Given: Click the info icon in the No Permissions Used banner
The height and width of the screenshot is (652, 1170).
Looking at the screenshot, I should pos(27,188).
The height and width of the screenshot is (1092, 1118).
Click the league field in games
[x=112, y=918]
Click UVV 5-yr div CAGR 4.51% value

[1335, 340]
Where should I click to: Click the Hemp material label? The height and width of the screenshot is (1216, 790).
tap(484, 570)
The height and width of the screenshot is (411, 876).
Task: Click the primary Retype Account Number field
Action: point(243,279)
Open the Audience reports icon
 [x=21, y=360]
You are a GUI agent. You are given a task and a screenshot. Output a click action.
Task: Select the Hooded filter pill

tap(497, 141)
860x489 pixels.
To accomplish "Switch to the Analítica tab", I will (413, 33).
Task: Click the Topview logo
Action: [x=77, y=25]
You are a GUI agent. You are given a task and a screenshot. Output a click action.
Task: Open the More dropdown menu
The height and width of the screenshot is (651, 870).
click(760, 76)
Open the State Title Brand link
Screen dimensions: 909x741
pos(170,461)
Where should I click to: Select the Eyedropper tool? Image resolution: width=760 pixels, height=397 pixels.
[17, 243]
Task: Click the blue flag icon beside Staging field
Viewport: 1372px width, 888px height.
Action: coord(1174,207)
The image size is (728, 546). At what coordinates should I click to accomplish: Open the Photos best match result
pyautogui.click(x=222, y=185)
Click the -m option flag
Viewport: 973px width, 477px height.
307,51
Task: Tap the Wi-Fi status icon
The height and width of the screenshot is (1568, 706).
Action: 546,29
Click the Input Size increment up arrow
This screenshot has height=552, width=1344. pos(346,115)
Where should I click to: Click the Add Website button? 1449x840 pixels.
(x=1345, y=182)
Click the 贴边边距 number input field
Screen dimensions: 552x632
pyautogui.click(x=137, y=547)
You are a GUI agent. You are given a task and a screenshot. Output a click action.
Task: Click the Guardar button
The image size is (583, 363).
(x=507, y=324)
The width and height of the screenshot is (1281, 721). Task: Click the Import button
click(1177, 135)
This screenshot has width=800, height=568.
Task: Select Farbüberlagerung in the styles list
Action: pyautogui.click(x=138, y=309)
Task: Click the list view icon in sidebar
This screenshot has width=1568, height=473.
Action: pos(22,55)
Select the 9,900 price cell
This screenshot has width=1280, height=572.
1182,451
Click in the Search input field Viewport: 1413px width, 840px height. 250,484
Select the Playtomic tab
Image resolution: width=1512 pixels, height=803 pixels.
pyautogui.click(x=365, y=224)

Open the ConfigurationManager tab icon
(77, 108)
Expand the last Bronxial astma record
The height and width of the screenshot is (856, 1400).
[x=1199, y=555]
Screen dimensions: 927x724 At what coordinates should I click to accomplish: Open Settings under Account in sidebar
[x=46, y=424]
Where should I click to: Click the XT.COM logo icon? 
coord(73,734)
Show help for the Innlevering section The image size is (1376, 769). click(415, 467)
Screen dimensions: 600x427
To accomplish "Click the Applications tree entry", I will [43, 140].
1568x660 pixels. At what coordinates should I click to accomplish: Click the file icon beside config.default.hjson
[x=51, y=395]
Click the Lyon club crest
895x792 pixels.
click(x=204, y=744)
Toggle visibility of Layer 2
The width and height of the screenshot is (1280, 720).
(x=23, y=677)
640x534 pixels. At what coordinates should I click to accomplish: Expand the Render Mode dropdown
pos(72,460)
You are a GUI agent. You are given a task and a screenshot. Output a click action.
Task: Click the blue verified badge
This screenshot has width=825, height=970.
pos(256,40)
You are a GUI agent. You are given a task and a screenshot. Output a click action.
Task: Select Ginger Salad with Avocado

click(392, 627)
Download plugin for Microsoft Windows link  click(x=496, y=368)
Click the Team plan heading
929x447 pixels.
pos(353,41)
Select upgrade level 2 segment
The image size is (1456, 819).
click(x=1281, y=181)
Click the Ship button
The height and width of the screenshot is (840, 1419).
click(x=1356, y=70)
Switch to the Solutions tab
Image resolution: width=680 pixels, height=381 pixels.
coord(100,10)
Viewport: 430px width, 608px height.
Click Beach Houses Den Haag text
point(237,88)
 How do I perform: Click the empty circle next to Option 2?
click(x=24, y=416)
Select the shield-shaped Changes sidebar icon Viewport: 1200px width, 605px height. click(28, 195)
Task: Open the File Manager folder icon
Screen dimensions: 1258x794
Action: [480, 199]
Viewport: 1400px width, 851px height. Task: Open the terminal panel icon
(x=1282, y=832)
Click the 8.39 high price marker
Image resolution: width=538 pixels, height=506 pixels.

※ ※ ※

[Task prompt]:
Give back every line of the listing above word for word, with nothing changed.

[Reply to the task]:
Given: Click the info icon in the No Permissions Used banner
The height and width of the screenshot is (652, 1170).
Looking at the screenshot, I should pos(27,188).
The height and width of the screenshot is (1092, 1118).
Click the league field in games
[x=112, y=918]
Click UVV 5-yr div CAGR 4.51% value

[1335, 340]
Where should I click to: Click the Hemp material label? The height and width of the screenshot is (1216, 790).
tap(484, 570)
The height and width of the screenshot is (411, 876).
Task: Click the primary Retype Account Number field
Action: point(243,279)
Open the Audience reports icon
 [x=21, y=360]
You are a GUI agent. You are given a task and a screenshot. Output a click action.
Task: Select the Hooded filter pill

tap(497, 141)
860x489 pixels.
To accomplish "Switch to the Analítica tab", I will (413, 33).
Task: Click the Topview logo
Action: [x=77, y=25]
You are a GUI agent. You are given a task and a screenshot. Output a click action.
Task: Open the More dropdown menu
The height and width of the screenshot is (651, 870).
click(760, 76)
Open the State Title Brand link
Screen dimensions: 909x741
pos(170,461)
Where should I click to: Select the Eyedropper tool? Image resolution: width=760 pixels, height=397 pixels.
[17, 243]
Task: Click the blue flag icon beside Staging field
Viewport: 1372px width, 888px height.
Action: coord(1174,207)
The image size is (728, 546). At what coordinates should I click to accomplish: Open the Photos best match result
pyautogui.click(x=222, y=185)
Click the -m option flag
Viewport: 973px width, 477px height.
307,51
Task: Tap the Wi-Fi status icon
The height and width of the screenshot is (1568, 706).
Action: 546,29
Click the Input Size increment up arrow
This screenshot has height=552, width=1344. pos(346,115)
Where should I click to: Click the Add Website button? 1449x840 pixels.
(x=1345, y=182)
Click the 贴边边距 number input field
Screen dimensions: 552x632
pyautogui.click(x=137, y=547)
You are a GUI agent. You are given a task and a screenshot. Output a click action.
Task: Click the Guardar button
The image size is (583, 363).
(x=507, y=324)
The width and height of the screenshot is (1281, 721). Task: Click the Import button
click(1177, 135)
This screenshot has width=800, height=568.
Task: Select Farbüberlagerung in the styles list
Action: pyautogui.click(x=138, y=309)
Task: Click the list view icon in sidebar
This screenshot has width=1568, height=473.
Action: pos(22,55)
Select the 9,900 price cell
This screenshot has width=1280, height=572.
1182,451
Click in the Search input field Viewport: 1413px width, 840px height. 250,484
Select the Playtomic tab
Image resolution: width=1512 pixels, height=803 pixels.
pyautogui.click(x=365, y=224)

Open the ConfigurationManager tab icon
(77, 108)
Expand the last Bronxial astma record
The height and width of the screenshot is (856, 1400).
[x=1199, y=555]
Screen dimensions: 927x724 At what coordinates should I click to accomplish: Open Settings under Account in sidebar
[x=46, y=424]
Where should I click to: Click the XT.COM logo icon? 
coord(73,734)
Show help for the Innlevering section The image size is (1376, 769). click(415, 467)
Screen dimensions: 600x427
To accomplish "Click the Applications tree entry", I will [43, 140].
1568x660 pixels. At what coordinates should I click to accomplish: Click the file icon beside config.default.hjson
[x=51, y=395]
Click the Lyon club crest
895x792 pixels.
click(x=204, y=744)
Toggle visibility of Layer 2
The width and height of the screenshot is (1280, 720).
(x=23, y=677)
640x534 pixels. At what coordinates should I click to accomplish: Expand the Render Mode dropdown
pos(72,460)
You are a GUI agent. You are given a task and a screenshot. Output a click action.
Task: Click the blue verified badge
This screenshot has width=825, height=970.
pos(256,40)
You are a GUI agent. You are given a task and a screenshot. Output a click action.
Task: Select Ginger Salad with Avocado

click(392, 627)
Download plugin for Microsoft Windows link  click(x=496, y=368)
Click the Team plan heading
929x447 pixels.
pos(353,41)
Select upgrade level 2 segment
The image size is (1456, 819).
click(x=1281, y=181)
Click the Ship button
The height and width of the screenshot is (840, 1419).
click(x=1356, y=70)
Switch to the Solutions tab
Image resolution: width=680 pixels, height=381 pixels.
coord(100,10)
Viewport: 430px width, 608px height.
Click Beach Houses Den Haag text
point(237,88)
 How do I perform: Click the empty circle next to Option 2?
click(x=24, y=416)
Select the shield-shaped Changes sidebar icon Viewport: 1200px width, 605px height. click(28, 195)
Task: Open the File Manager folder icon
Screen dimensions: 1258x794
Action: [480, 199]
Viewport: 1400px width, 851px height. Task: Open the terminal panel icon
(x=1282, y=832)
Click the 8.39 high price marker
Image resolution: width=538 pixels, height=506 pixels.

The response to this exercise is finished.